[Written instruction]: Format every line of the items below as a Markdown table with two columns, Row and Line. Number the rows from 1 and leave out blank lines.

[Dataset content]:
-- START --

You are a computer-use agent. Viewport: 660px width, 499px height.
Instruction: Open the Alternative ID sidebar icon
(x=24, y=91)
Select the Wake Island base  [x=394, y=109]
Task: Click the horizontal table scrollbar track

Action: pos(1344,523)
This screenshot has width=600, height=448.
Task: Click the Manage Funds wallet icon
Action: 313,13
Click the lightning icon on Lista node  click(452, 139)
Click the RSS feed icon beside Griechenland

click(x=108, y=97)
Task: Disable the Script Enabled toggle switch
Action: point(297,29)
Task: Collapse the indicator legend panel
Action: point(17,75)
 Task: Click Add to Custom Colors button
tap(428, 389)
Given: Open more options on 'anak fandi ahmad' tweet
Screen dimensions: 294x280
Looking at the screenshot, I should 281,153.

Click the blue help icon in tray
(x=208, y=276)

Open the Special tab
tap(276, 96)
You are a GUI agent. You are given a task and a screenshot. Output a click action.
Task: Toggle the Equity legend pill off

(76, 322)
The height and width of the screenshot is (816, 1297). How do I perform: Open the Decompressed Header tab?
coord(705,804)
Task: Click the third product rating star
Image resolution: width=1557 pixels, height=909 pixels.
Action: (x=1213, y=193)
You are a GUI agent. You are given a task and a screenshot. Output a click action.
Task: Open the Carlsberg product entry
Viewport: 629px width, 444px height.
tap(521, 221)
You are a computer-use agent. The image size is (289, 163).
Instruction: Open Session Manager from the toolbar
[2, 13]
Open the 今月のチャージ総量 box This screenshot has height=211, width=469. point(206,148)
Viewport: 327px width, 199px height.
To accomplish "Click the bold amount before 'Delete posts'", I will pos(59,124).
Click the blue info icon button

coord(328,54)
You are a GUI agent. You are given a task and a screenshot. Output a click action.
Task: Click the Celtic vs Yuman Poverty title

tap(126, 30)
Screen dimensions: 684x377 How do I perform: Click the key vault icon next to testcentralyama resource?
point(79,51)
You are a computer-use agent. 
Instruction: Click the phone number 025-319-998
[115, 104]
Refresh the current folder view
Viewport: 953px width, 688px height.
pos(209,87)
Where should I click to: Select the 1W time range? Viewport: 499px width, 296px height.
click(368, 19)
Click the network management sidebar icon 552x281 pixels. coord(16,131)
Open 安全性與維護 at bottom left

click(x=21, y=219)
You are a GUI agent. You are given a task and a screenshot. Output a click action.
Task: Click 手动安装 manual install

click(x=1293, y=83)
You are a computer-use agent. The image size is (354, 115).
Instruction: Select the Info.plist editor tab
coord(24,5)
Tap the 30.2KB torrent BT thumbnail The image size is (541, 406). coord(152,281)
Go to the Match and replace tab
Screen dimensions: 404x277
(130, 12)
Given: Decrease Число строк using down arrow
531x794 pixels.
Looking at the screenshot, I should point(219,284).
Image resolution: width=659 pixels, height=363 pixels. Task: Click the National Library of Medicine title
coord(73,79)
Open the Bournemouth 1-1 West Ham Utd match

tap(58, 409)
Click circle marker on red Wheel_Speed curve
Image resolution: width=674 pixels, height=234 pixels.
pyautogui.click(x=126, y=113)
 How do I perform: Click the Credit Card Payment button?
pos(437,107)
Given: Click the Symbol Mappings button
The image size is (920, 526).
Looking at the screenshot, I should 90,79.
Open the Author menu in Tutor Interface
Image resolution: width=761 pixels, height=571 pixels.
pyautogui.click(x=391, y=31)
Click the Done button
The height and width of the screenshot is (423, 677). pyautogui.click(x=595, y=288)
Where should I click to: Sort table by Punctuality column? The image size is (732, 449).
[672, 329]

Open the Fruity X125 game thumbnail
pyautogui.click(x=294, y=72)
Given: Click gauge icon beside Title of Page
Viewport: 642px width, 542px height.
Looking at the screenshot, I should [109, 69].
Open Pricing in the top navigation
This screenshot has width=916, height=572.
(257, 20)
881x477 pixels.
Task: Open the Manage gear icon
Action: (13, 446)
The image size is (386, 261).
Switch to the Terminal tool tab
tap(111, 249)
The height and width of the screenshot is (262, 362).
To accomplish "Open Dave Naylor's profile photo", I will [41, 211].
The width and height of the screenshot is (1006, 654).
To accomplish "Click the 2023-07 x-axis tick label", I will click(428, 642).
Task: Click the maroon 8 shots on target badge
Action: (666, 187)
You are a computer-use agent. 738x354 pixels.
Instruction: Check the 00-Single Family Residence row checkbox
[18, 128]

-- END --

[Result of this exercise]:
| Row | Line |
|---|---|
| 1 | You are a computer-use agent. Viewport: 660px width, 499px height. |
| 2 | Instruction: Open the Alternative ID sidebar icon |
| 3 | (x=24, y=91) |
| 4 | Select the Wake Island base  [x=394, y=109] |
| 5 | Task: Click the horizontal table scrollbar track |
| 6 | Action: pos(1344,523) |
| 7 | This screenshot has width=600, height=448. |
| 8 | Task: Click the Manage Funds wallet icon |
| 9 | Action: 313,13 |
| 10 | Click the lightning icon on Lista node  click(452, 139) |
| 11 | Click the RSS feed icon beside Griechenland |
| 12 | click(x=108, y=97) |
| 13 | Task: Disable the Script Enabled toggle switch |
| 14 | Action: point(297,29) |
| 15 | Task: Collapse the indicator legend panel |
| 16 | Action: point(17,75) |
| 17 |  Task: Click Add to Custom Colors button |
| 18 | tap(428, 389) |
| 19 | Given: Open more options on 'anak fandi ahmad' tweet |
| 20 | Screen dimensions: 294x280 |
| 21 | Looking at the screenshot, I should 281,153. |
| 22 | Click the blue help icon in tray |
| 23 | (x=208, y=276) |
| 24 | Open the Special tab |
| 25 | tap(276, 96) |
| 26 | You are a GUI agent. You are given a task and a screenshot. Output a click action. |
| 27 | Task: Toggle the Equity legend pill off |
| 28 | (76, 322) |
| 29 | The height and width of the screenshot is (816, 1297). How do I perform: Open the Decompressed Header tab? |
| 30 | coord(705,804) |
| 31 | Task: Click the third product rating star |
| 32 | Image resolution: width=1557 pixels, height=909 pixels. |
| 33 | Action: (x=1213, y=193) |
| 34 | You are a GUI agent. You are given a task and a screenshot. Output a click action. |
| 35 | Task: Open the Carlsberg product entry |
| 36 | Viewport: 629px width, 444px height. |
| 37 | tap(521, 221) |
| 38 | You are a computer-use agent. The image size is (289, 163). |
| 39 | Instruction: Open Session Manager from the toolbar |
| 40 | [2, 13] |
| 41 | Open the 今月のチャージ総量 box This screenshot has height=211, width=469. point(206,148) |
| 42 | Viewport: 327px width, 199px height. |
| 43 | To accomplish "Click the bold amount before 'Delete posts'", I will pos(59,124). |
| 44 | Click the blue info icon button |
| 45 | coord(328,54) |
| 46 | You are a GUI agent. You are given a task and a screenshot. Output a click action. |
| 47 | Task: Click the Celtic vs Yuman Poverty title |
| 48 | tap(126, 30) |
| 49 | Screen dimensions: 684x377 How do I perform: Click the key vault icon next to testcentralyama resource? |
| 50 | point(79,51) |
| 51 | You are a computer-use agent.  |
| 52 | Instruction: Click the phone number 025-319-998 |
| 53 | [115, 104] |
| 54 | Refresh the current folder view |
| 55 | Viewport: 953px width, 688px height. |
| 56 | pos(209,87) |
| 57 | Where should I click to: Select the 1W time range? Viewport: 499px width, 296px height. |
| 58 | click(368, 19) |
| 59 | Click the network management sidebar icon 552x281 pixels. coord(16,131) |
| 60 | Open 安全性與維護 at bottom left |
| 61 | click(x=21, y=219) |
| 62 | You are a GUI agent. You are given a task and a screenshot. Output a click action. |
| 63 | Task: Click 手动安装 manual install |
| 64 | click(x=1293, y=83) |
| 65 | You are a computer-use agent. The image size is (354, 115). |
| 66 | Instruction: Select the Info.plist editor tab |
| 67 | coord(24,5) |
| 68 | Tap the 30.2KB torrent BT thumbnail The image size is (541, 406). coord(152,281) |
| 69 | Go to the Match and replace tab |
| 70 | Screen dimensions: 404x277 |
| 71 | (130, 12) |
| 72 | Given: Decrease Число строк using down arrow |
| 73 | 531x794 pixels. |
| 74 | Looking at the screenshot, I should point(219,284). |
| 75 | Image resolution: width=659 pixels, height=363 pixels. Task: Click the National Library of Medicine title |
| 76 | coord(73,79) |
| 77 | Open the Bournemouth 1-1 West Ham Utd match |
| 78 | tap(58, 409) |
| 79 | Click circle marker on red Wheel_Speed curve |
| 80 | Image resolution: width=674 pixels, height=234 pixels. |
| 81 | pyautogui.click(x=126, y=113) |
| 82 |  How do I perform: Click the Credit Card Payment button? |
| 83 | pos(437,107) |
| 84 | Given: Click the Symbol Mappings button |
| 85 | The image size is (920, 526). |
| 86 | Looking at the screenshot, I should 90,79. |
| 87 | Open the Author menu in Tutor Interface |
| 88 | Image resolution: width=761 pixels, height=571 pixels. |
| 89 | pyautogui.click(x=391, y=31) |
| 90 | Click the Done button |
| 91 | The height and width of the screenshot is (423, 677). pyautogui.click(x=595, y=288) |
| 92 | Where should I click to: Sort table by Punctuality column? The image size is (732, 449). |
| 93 | [672, 329] |
| 94 | Open the Fruity X125 game thumbnail |
| 95 | pyautogui.click(x=294, y=72) |
| 96 | Given: Click gauge icon beside Title of Page |
| 97 | Viewport: 642px width, 542px height. |
| 98 | Looking at the screenshot, I should [109, 69]. |
| 99 | Open Pricing in the top navigation |
| 100 | This screenshot has width=916, height=572. |
| 101 | (257, 20) |
| 102 | 881x477 pixels. |
| 103 | Task: Open the Manage gear icon |
| 104 | Action: (13, 446) |
| 105 | The image size is (386, 261). |
| 106 | Switch to the Terminal tool tab |
| 107 | tap(111, 249) |
| 108 | The height and width of the screenshot is (262, 362). |
| 109 | To accomplish "Open Dave Naylor's profile photo", I will [41, 211]. |
| 110 | The width and height of the screenshot is (1006, 654). |
| 111 | To accomplish "Click the 2023-07 x-axis tick label", I will click(428, 642). |
| 112 | Task: Click the maroon 8 shots on target badge |
| 113 | Action: (666, 187) |
| 114 | You are a computer-use agent. 738x354 pixels. |
| 115 | Instruction: Check the 00-Single Family Residence row checkbox |
| 116 | [18, 128] |